Exercise inputs:
● ● ● ●

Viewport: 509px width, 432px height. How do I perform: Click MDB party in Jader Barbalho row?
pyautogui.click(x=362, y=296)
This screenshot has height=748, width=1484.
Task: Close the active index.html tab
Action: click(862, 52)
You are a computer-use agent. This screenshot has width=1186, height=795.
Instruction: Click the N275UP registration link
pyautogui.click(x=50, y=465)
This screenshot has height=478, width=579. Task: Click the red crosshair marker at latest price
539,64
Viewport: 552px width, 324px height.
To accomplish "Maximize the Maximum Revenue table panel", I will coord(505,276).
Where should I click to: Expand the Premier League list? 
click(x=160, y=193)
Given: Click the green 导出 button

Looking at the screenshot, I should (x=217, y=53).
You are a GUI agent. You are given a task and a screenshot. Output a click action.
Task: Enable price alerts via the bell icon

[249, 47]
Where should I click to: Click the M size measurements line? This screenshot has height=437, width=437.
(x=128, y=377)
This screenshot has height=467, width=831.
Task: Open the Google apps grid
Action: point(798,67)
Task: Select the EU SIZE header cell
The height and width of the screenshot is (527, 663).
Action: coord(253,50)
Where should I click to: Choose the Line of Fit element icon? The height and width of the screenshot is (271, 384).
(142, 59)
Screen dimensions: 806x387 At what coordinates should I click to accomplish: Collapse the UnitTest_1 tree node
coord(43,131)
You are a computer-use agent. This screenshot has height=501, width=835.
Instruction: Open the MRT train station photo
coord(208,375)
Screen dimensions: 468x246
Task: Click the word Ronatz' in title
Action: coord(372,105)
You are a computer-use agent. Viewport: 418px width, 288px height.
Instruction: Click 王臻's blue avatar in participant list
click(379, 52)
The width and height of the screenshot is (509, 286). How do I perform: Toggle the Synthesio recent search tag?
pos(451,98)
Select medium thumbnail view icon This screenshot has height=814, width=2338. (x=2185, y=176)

● ● ● ●

What to do:
Copy all lines from the data that hold the word "agent".

Response:
You are a computer-use agent. This screenshot has width=1186, height=795.
You are a GUI agent. You are given a task and a screenshot. Output a click action.
You are a computer-use agent. This screenshot has height=501, width=835.
You are a computer-use agent. Viewport: 418px width, 288px height.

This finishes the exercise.